Indeed, it's old and known problem. See e.g. https://oleg.fi/gists/posts/2021-05-19-dont-default-to-hashmap.html

With all due respect, that makes this worse, not better.

Yet, I'm not keen at changing Value, but rather would skip Value in decoding pipeline entirely.

That's a much bigger breaking change and would make it entirely new library.
We have played around with this idea by making the equivalent of optparse-applicative, but for json parsing without an intermediate type.
That approach has different tradeoffs and can be cool, but it doesn't solve the problem at hand in aeson right now.

[TomMD]

@NorfairKing In the post you indicated a rejected PR, could you link that here now that the issue is publicly discussed?

@phadej Among the proposed paths forward, is there a short-term solution you'd be in favor of? This issue deserves a short term fix, even if it isn't the desired end state.

[NorfairKing]

@NorfairKing In the post you indicated a rejected PR, could you link that here now that the issue is publicly discussed?

It's linked in the post but here's the link again: haskell-unordered-containers/unordered-containers#217

[phadej]

@TomMD:

• Introduce Data.Aeson.Object module with anObject opaque newtype(fromList, toList, member), maybe TextMap v would be simpler to avoid circular dependencies.
• Add a manual flag to switch between Map to HashMap- the internals shouldn't matter if they are hidden behind opaque TextMap.

EDIT: bonus points for providing HashMap SHA256HashedText variant too, maybe 64 lower bits would be enough to get collision resistance.

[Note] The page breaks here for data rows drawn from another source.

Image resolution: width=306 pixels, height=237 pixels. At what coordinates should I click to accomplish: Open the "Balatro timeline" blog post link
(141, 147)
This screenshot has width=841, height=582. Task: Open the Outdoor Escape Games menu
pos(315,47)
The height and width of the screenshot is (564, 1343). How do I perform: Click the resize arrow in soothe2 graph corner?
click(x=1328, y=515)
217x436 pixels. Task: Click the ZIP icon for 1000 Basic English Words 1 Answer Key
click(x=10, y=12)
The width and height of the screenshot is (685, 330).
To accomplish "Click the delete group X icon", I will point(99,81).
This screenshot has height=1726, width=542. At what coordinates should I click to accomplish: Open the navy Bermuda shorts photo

That would be interesting benchmark wise.

[lehins]

Just a suggestion, but maybe Blake2b_64/Blake2s_32 here is a good solution. Blake2b_256 is much faster than SHA-256, but maybe doing Blake2b_64 is even faster than just cropping 256bit hash to 64 bits.

I have suspicion that cooking up collisions for Blake2 (even with a small digest size) would be prohibitively expensive for the purpose of DoS attack

[konsumlamm]

Another solution could be using some map data structure specialized to Text keys (something like a trie, for example text-trie (although I have no idea how performant that implementation is) or a ternary search tree). This would of course be a breaking change, but so would using Data.Map (and it could be hidden behind a newtype, as suggested by @phadej).

This would have the advantage (apart from not being susceptible to hash DoS attacks obviously) that it doesn't (potentially) cause lots of string comparisons (this could be a problem with Data.Map if lots of the keys share the same prefix). Disclaimer: I didn't run any benchmarks, so I'm not sure if this would actually be faster in practice than using Data.Map (which has been extensively optimized after all), especially since text-2.0 will apparently use a more efficient compare implementation (see here).

[phadej]

@konsumlamm my solution is to make Object opaque.Then people are free to experiment with different representations, secure, fast, both, neither.

[phadej]

More concretely, something like: https://github.com/haskell/aeson/compare/textmap

The rest is just H.foo -> TM.foo all over the place. (And something to make FromJSONKeyCoerce work in happy situations)

I hope someone will complete that and make a PR.

[Boarders]

I'm going to try and push that through @phadej.

[joelmccracken]

@Boarders @phadej I was just considering that too. Please flag me if you could use any help.

[Boarders]

@phadej What did you have in mind with the Lift instance, is there an easy way to write it?

[TravisCardwell]

That would allow people e.g. process key-value pairs on order (if it matters for them), ...

I often work with YAML files where the order of object properties is important. Humans edit YAML files, and a logical order of object properties maximizes the usability. I do not know of a way to do this in Haskell using existing libraries, and this issue unfortunately sometimes results in having to use a different language.

This comment is in agreement with the current direction, but I am adding it as a concrete example of a real-world issue that Oleg's suggestion would resolve, in addition to the hash collision issue.

[phadej]

@Boarders, thanks for working on this!

@phadej What did you have in mind with the Lift instance, is there an easy way to write it?

look at the diff, probably something like

lift (TextMap m) = [| TextMap (H.fromList . map (first pack) $ m') |]
      where m' = map (first unpack) . H.toList $ m

It would be good to first introduce TextMap, and only then fiddle with its implementation.